**WRITTEN EXERCISE**
Copy out verbatim the part of the data that opens with the line containing "Screen dimensions: 1044x661" and closes with the line containing "Viewport: 235px width, 417px", both of those lines included.

**PROVIDED DATA**
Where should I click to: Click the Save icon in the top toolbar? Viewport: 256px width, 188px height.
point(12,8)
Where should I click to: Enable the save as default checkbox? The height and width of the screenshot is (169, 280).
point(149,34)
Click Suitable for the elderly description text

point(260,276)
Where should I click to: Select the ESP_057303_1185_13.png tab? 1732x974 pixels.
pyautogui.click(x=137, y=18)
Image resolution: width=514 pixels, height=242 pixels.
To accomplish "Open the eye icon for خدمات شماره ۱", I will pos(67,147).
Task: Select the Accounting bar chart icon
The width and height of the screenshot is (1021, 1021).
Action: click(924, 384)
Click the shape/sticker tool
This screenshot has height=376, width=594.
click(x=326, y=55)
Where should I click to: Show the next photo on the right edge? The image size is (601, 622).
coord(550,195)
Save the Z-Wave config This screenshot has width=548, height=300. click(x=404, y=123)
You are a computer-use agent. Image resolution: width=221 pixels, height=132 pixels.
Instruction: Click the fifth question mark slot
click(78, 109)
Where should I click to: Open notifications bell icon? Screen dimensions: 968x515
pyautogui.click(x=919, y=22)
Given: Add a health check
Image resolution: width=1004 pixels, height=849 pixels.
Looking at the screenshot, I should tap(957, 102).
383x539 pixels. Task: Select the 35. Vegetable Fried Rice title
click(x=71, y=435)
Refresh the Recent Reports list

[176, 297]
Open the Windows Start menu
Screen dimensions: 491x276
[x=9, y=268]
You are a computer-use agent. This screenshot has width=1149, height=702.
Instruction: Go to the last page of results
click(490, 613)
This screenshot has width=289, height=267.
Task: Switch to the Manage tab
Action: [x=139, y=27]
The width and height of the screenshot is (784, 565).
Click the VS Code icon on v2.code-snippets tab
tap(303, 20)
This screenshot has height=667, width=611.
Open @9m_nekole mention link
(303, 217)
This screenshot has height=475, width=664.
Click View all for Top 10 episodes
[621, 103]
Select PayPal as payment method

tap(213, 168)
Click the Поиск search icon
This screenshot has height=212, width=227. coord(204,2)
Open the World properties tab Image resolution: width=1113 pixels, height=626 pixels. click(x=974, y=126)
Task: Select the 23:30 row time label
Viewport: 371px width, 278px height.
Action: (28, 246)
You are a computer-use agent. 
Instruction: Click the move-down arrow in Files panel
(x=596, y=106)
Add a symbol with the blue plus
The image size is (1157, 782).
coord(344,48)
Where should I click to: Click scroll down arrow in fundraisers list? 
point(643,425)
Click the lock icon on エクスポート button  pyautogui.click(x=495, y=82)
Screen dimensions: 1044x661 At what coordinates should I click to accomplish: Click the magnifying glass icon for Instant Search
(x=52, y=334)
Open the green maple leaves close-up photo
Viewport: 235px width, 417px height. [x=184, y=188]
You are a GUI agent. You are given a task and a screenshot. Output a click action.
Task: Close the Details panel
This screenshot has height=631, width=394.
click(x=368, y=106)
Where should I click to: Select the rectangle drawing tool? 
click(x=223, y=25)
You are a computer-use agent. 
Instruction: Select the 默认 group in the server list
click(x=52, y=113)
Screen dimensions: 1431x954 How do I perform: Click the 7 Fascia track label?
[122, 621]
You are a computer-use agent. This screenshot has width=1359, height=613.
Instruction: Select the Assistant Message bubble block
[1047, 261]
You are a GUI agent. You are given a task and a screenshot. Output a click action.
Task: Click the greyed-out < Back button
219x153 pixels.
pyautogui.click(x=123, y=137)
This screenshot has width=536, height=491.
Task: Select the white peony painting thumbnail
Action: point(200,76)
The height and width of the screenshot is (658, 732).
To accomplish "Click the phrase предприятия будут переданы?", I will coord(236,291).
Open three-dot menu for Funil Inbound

**OUTPUT FOR THIS TASK**
Screen dimensions: 1044x661 At what coordinates should I click to accomplish: Click the magnifying glass icon for Instant Search
(x=52, y=334)
Open the green maple leaves close-up photo
Viewport: 235px width, 417px height. [x=184, y=188]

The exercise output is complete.